On Wed, Sep 29, 2021 at 09:40:23AM -0700, Greg A. Woods wrote:

> I think perhaps the problem was that mmap() came too soon in a narrow
> sub-set of the Unix implementations that were around at the time, when
> many couldn't support it well (especially on 32-bit systems -- it really
> only becomes universally useful with either segments or 64-bit and
> larger address spaces).  The fracturing of "unix" standards at the time
> didn't help either.
> 
> Perhaps these "add-on hack" problems are the reason so many people think
> fondly of the good old Unix versions where everything was still coming
> from a few good minds that could work together to build a cohesive
> design.  The add-ons were poorly done, not widely implemented, and
> usually incompatible with each other when they were adopted by
> additional implementations.

mmap() did come from those days and minds.

The first appearance of mmap() was in 32V R3, done by John Reiser in 1981. This is the version of 32V with full demand paging; it implemented a unified buffer cache. According to John, that version of mmap() already had the modern 6 argument API. John added mmap() because he worked with Tenex a lot during his PhD days and missed PMAP. He needed some 6 months to design, implement and debug this version of 32V as a skunkworks project.

I am trying to revert early VAX SVr1/r2 code to get a better view of what 32V R3 looked like, but unfortunately I did not have much time for this effort in last couple of months. It would seem that 32V R3 assumed that disk blocks and memory pages were the same size (true on a 1980 VAX) and with that assumption a unified buffer cache comes natural in this code base.

For 4.2BSD initially Joy cs. had a different approach to memory mapped files in mind (see the 1981 tech report #4 from CSRG). By the time of 4.2BSD’s release the manual defined a mmap() system call, but it was not implemented and it appears to have been largely forgotten until SunOS 4 and dynamic libraries six years later.

Recorded information:
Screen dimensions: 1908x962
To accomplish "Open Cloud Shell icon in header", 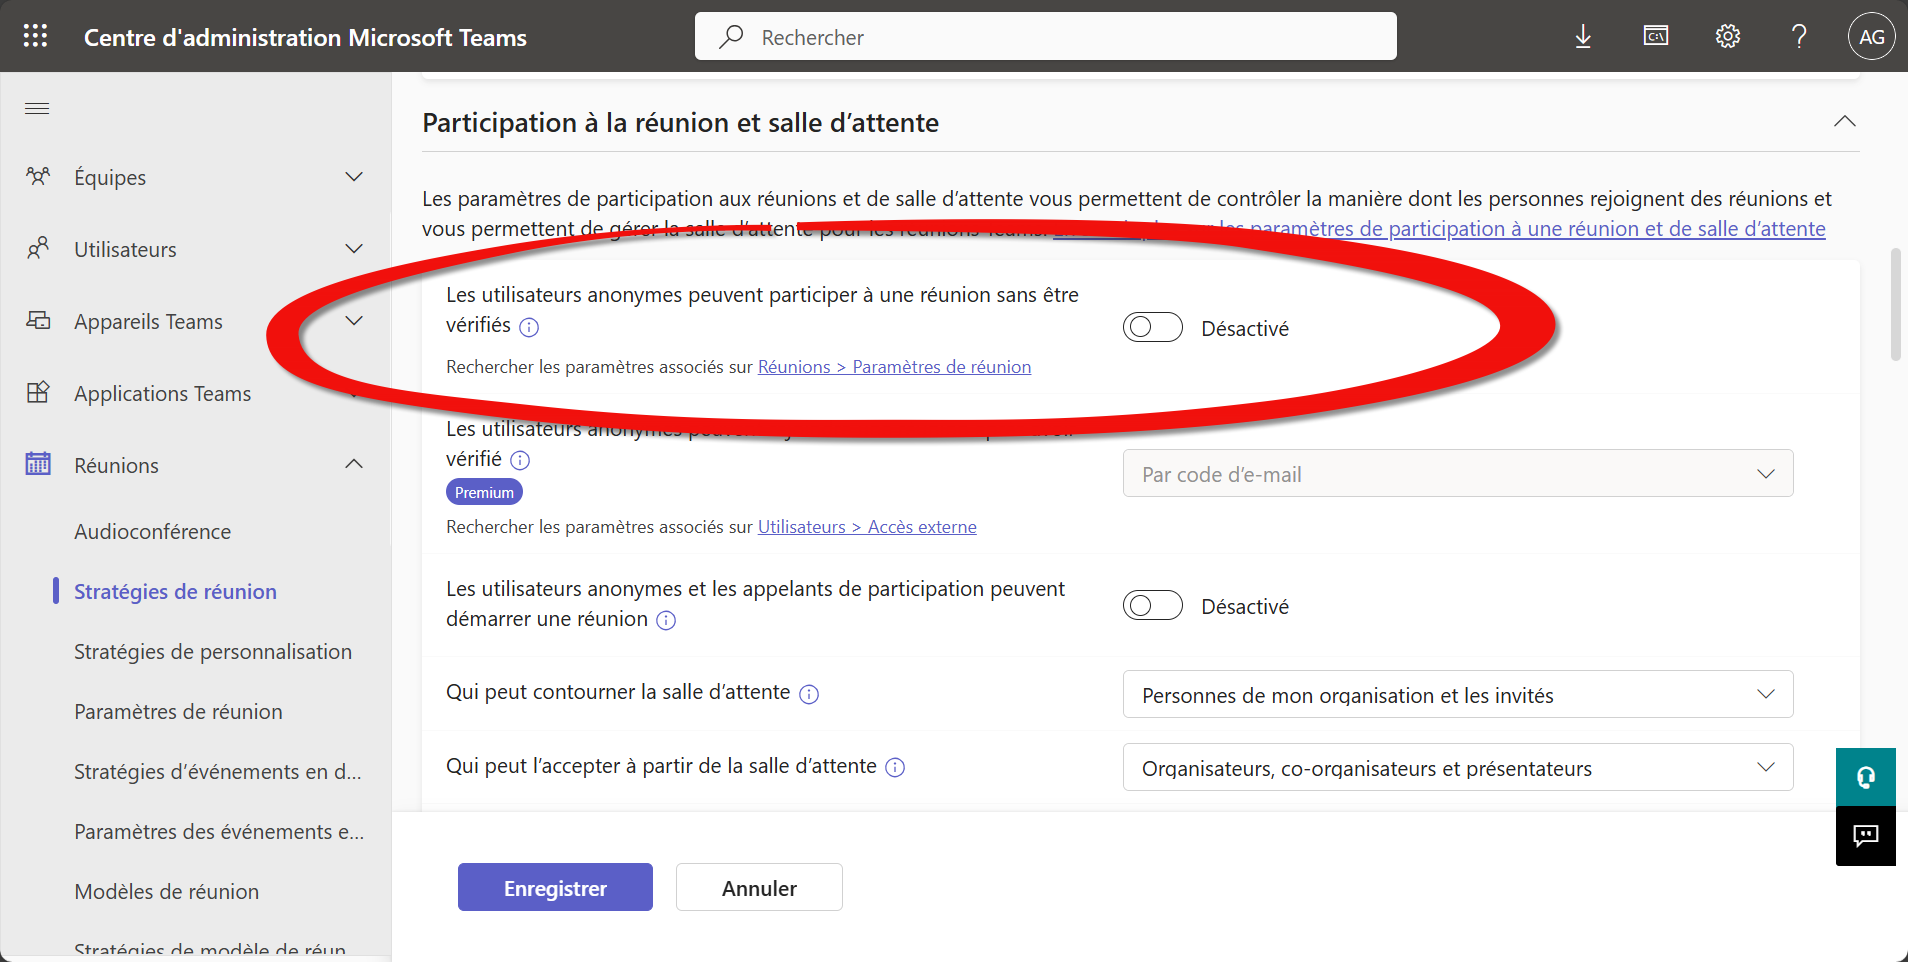I will click(x=1656, y=37).
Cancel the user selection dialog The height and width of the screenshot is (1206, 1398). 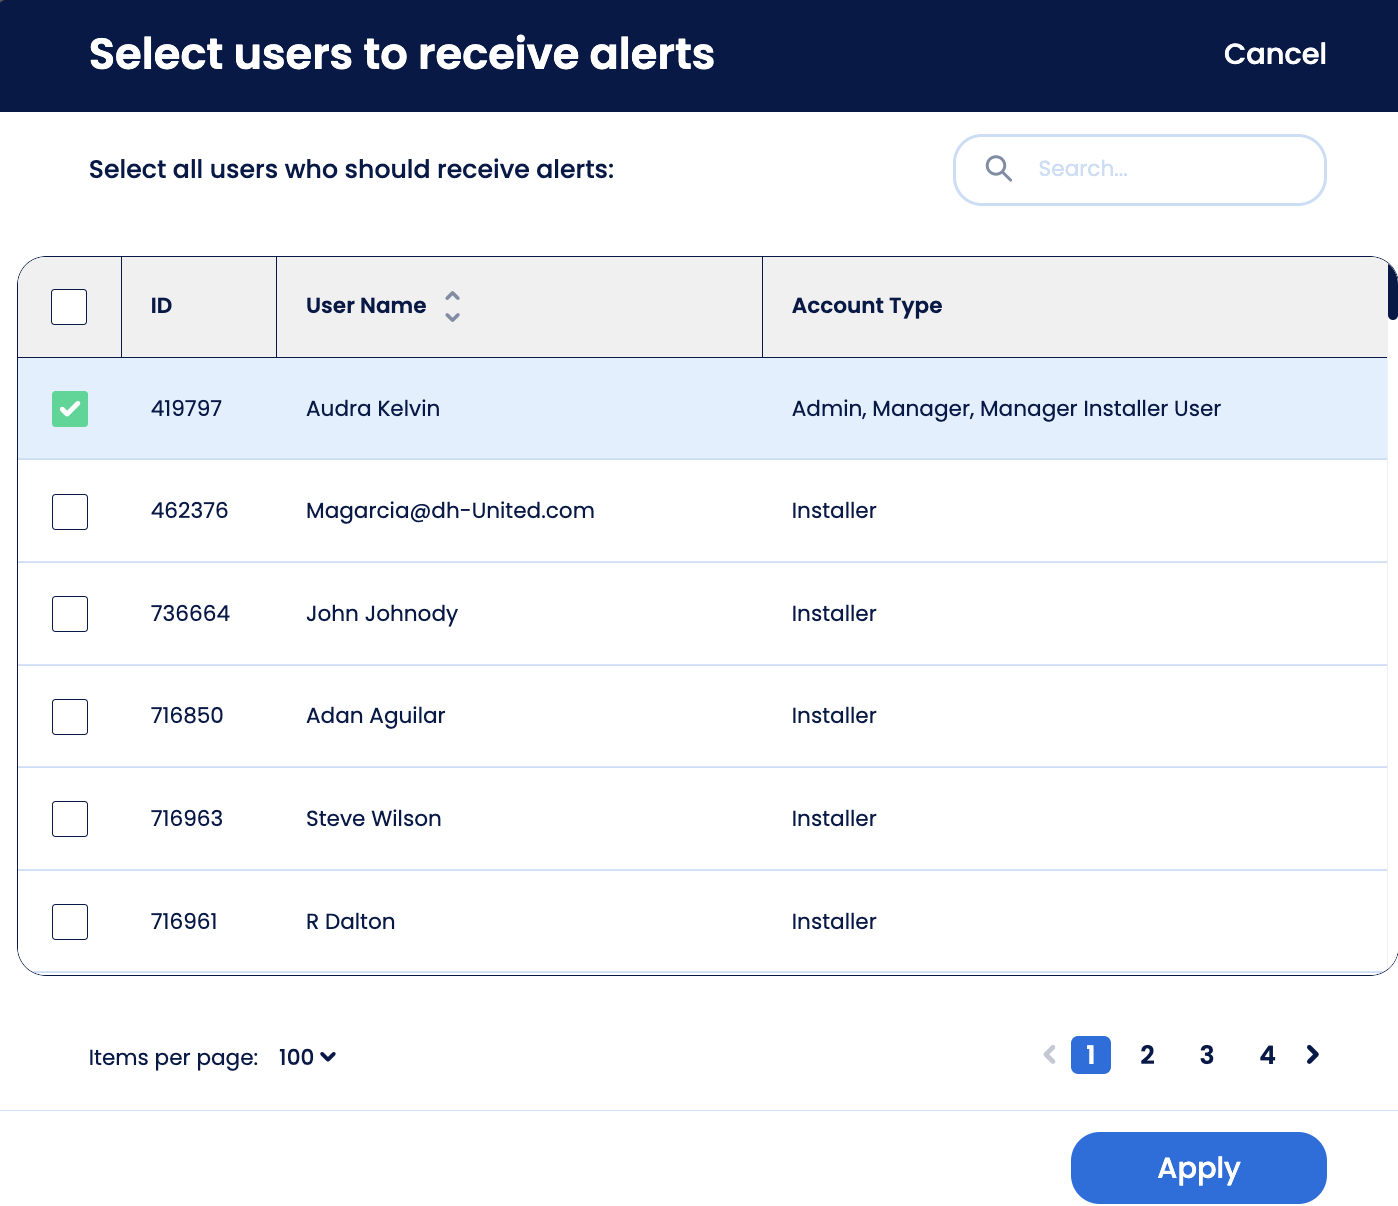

What this exercise asks:
1. Answer from the excerpt on the history of mmap():
(a) Who first implemented mmap(), and in which version?
(b) How long did that version take to design, implement and debug?
(c) What did 32V R3 assume about disk blocks and memory pages?
2. Please return the part of the excerpt on the history of mmap() from "I am trying" up to and including "this code base.".

Answers to the exercise:
1.
(a) John Reiser, in 32V R3 (1981).
(b) About 6 months.
(c) That they were the same size.

2.
I am trying to revert early VAX SVr1/r2 code to get a better view of what 32V R3 looked like, but unfortunately I did not have much time for this effort in last couple of months. It would seem that 32V R3 assumed that disk blocks and memory pages were the same size (true on a 1980 VAX) and with that assumption a unified buffer cache comes natural in this code base.